Both species have evergreen leathery deeply-lobed leaves with straw-colored stems. Common Polypody leaves tend to be longer and wider than those of Rocky Mountain Polypody (see first photo). No other clear differences in vegetative characters were found in published descriptions.

As for reproductive structures—which are critical for fern id as we've been told repeatedly—the South Dakota polypodies again are very similar. Both have round sori (spore clusters) arranged in two rows on the underside of leaf lobes; indusia (covers) are absent. The spores are yellow, so much so that even though they're housed in brownish sporangia, they give the sori a yellowish cast.

Common Polypody, P. virginianum (MWI).

Rocky Mountain Polypody, P. saximontanum (Kelly Fuerstenberg).

It is possible to distinguish Common and Rocky Mountain polypodies based on their sori, but it isn't easy. Both have sporangiasters—tiny transparent jelly-like blobs separating the sporangia (1). In P. virginianum, most sporangiasters have gland-tipped hairs, while in P. saximontana, gland-tipped hairs are few or absent. Be forewarned—sporangiasters are said to be so small that one needs macro photos or a good hand lens to examine them.

Polypodium virginianum sori, with sporangiasters with gland-tipped hairs. © 2007 Robbin Moran (arrows added).

Sporangiasters with and without glandular hairs, Polypodium amorphum; very helpful photo by James Thomas.

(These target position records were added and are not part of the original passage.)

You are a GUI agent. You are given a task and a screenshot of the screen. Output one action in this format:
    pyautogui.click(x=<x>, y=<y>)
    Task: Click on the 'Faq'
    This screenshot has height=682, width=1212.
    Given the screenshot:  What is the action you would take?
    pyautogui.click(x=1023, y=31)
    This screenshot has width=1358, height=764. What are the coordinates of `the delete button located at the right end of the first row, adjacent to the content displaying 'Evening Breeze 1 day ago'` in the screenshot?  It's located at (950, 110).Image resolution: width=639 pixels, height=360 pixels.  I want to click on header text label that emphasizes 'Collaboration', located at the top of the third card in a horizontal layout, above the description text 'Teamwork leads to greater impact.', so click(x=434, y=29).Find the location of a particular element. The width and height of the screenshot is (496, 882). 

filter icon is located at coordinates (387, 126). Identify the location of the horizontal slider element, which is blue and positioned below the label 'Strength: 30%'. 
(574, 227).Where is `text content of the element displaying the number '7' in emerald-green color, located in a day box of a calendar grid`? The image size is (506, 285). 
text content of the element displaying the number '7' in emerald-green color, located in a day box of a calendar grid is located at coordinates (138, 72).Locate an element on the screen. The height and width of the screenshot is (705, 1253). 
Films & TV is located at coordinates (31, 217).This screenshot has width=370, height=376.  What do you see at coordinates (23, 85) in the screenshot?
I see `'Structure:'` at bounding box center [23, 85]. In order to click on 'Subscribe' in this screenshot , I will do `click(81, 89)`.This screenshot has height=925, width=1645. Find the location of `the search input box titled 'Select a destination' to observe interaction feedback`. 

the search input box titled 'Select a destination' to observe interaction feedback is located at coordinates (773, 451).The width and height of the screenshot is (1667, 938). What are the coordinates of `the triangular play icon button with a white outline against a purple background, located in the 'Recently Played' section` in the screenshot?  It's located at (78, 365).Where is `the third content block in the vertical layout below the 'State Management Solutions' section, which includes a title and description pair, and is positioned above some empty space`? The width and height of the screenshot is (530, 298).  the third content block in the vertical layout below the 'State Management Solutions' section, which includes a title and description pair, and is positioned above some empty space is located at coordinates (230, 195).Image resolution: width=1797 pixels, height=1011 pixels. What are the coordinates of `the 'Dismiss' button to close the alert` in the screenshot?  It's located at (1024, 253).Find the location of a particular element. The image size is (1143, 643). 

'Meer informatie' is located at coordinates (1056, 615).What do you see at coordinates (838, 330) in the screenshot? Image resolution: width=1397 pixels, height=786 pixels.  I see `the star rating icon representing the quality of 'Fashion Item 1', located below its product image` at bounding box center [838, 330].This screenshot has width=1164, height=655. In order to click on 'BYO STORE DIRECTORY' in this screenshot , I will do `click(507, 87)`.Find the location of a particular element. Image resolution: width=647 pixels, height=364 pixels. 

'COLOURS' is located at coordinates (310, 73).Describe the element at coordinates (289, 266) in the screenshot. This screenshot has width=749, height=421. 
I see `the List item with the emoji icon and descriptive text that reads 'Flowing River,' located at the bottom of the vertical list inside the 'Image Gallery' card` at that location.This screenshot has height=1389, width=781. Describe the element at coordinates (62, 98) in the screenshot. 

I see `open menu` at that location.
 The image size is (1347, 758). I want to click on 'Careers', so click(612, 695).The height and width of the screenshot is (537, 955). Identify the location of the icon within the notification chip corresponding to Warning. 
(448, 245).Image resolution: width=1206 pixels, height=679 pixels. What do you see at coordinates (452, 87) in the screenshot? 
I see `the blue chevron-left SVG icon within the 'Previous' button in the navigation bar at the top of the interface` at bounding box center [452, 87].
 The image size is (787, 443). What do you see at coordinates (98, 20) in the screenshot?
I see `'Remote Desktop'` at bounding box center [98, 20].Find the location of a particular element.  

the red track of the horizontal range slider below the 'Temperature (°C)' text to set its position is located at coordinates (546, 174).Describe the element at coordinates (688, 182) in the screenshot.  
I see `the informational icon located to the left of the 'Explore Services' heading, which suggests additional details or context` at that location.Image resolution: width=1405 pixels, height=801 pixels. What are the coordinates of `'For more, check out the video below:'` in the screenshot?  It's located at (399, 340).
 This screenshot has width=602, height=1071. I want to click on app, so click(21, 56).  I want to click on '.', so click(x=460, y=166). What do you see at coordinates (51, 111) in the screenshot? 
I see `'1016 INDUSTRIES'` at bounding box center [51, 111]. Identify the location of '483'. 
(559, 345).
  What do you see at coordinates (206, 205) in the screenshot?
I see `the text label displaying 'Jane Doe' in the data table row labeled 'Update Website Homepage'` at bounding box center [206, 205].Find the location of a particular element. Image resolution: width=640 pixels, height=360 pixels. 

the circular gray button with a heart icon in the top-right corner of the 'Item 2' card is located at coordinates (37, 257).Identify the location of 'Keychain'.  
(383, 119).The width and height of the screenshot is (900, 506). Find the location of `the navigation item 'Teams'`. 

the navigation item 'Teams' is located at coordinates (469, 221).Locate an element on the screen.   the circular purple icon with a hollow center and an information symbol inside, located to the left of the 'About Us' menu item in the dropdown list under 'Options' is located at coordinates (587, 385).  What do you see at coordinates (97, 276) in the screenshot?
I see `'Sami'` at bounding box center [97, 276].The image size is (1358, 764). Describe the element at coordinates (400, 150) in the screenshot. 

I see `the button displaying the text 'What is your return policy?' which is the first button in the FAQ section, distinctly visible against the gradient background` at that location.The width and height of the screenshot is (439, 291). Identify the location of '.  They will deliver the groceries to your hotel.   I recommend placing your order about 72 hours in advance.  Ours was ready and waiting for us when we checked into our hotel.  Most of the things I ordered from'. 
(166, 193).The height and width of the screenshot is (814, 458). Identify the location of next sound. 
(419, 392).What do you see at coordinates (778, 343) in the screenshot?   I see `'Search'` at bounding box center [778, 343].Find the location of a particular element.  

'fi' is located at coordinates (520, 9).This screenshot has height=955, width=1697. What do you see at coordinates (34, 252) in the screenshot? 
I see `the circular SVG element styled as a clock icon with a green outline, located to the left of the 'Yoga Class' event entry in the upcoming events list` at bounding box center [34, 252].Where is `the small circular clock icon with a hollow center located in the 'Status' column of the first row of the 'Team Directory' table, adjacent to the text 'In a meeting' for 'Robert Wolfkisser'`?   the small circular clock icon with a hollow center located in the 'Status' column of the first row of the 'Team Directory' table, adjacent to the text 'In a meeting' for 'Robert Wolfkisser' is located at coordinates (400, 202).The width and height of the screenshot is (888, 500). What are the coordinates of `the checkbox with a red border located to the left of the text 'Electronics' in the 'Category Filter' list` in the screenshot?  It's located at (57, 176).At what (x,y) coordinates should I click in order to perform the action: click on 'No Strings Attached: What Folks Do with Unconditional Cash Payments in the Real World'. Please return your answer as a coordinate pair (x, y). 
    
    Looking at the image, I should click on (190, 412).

While we're on the subject of "reproductive" structures, let's address a common misconception (fern buffs excepted). Strictly speaking sori, sporangia and spores are not reproductive structures, for ferns cannot reproduce themselves directly. Instead, their spores give rise to plants quite unlike the parent fern.

This leads us to the fern life cycle, the so-called bugbear of beginning botany students. But we can dispense with complicated details and off-putting terms and still understand and appreciate the curious life of ferns. They and their relatives the lycophytes (formerly "fern allies") are the only land plants that exist as two different free-living beings—kinda like a butterfly and its caterpillar (2).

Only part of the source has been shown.